Ms Csoti pinpoints a range of factors that brought on her daughter's phobia. The family had just moved to a 12th-century building that had an over-sensitive fire alarm that regularly went off. Three people her daughter knew had died within a short period of time and then another, after her problems had started. She was often sent home from the new school when her anxiety was interpreted by teachers as illness and this in turn perpetuated her own concern about her health.
"The combined effect of these events made my daughter anxious about leaving home and not being in the same room as either my husband or myself when at home," says Ms Csoti. "She vomited in the mornings before school - and often on arrival at school."
These anxieties came to the fore when she dropped her daughter off at the school gates. "The only compulsory activity children have is going to school, so if they're afraid of leaving their mother, then it shows at the forced parting point which is when they must go to school," she says. "It's the way stress in children manifests itself."
School phobia may be a disease of the times and symptomatic of a culture where everyday concerns are medicalised and treated with therapy. Teachers may feel like they are being asked to mollycoddle sensitive pupils and that being overly protective isn't going to help them in the long run. Some pupils may just be shy or nervous with parents who are excessively sensitive. But that doesn't devalue the experience of pupils with these kinds of problems, which can lead to serious repercussions if they are not dealt with compassionately.
* Names have been changed. Source: `School Phobia, Panic Attacks and Anxiety in Children' by Marianna Csoti
Dealing with school phobia
- Lower your expectations.

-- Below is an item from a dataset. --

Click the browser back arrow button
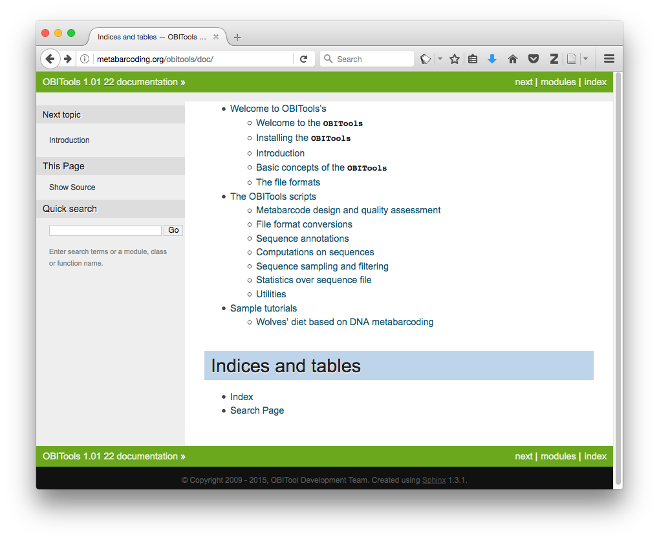pyautogui.click(x=50, y=59)
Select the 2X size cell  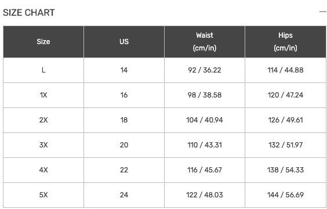(43, 120)
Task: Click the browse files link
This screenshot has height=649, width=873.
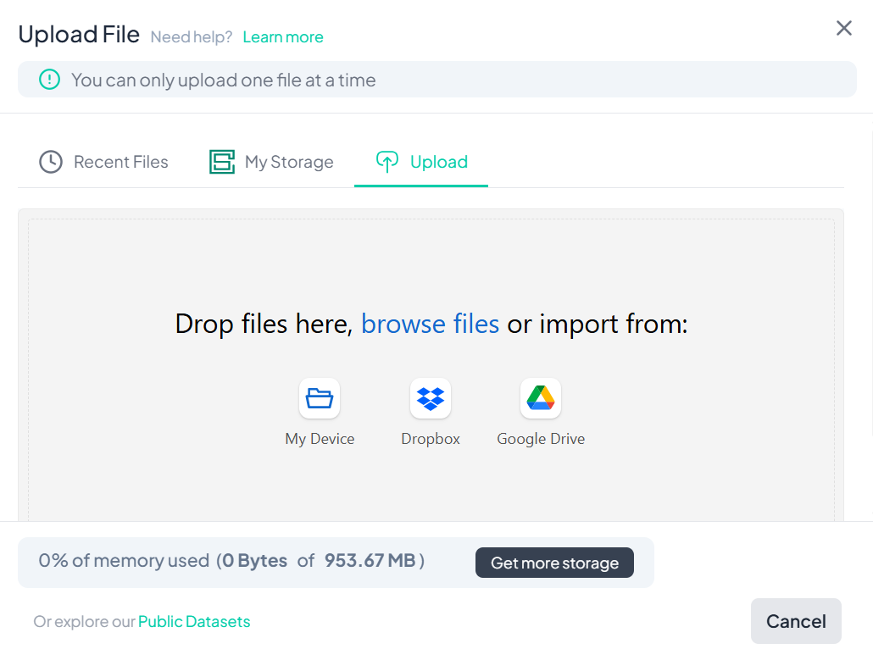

This isn't favouritism; it is recognising that they have just as much a disability as children with more obvious problems.
- Acknowledge the effort it takes for a school phobic child to attend school, and the distress it causes in the family. Show pleasure that they have managed to come to school.
- Comfort a primary school phobic child. If the child is very young, they may appreciate being met at the gate or in the class the moment they come in, as this will be the highest stress point of their day.
- Give a special contact person (a mentor) for a secondary school phobic child. This may be the form teacher, head of year or special needs teacher.
- Punish the child because they do not conform to the behaviour of others in the class.
- Make a joke at the expense of the child. They will feel humiliated and the joke may well be continued in the schoolyard.
- Ignore the child's hand if it is raised for the very first time: they need to be rewarded for taking such a positive step.
- Force the child to take part in sports day or go on school trips and don't make them feel bad about not attending on those days.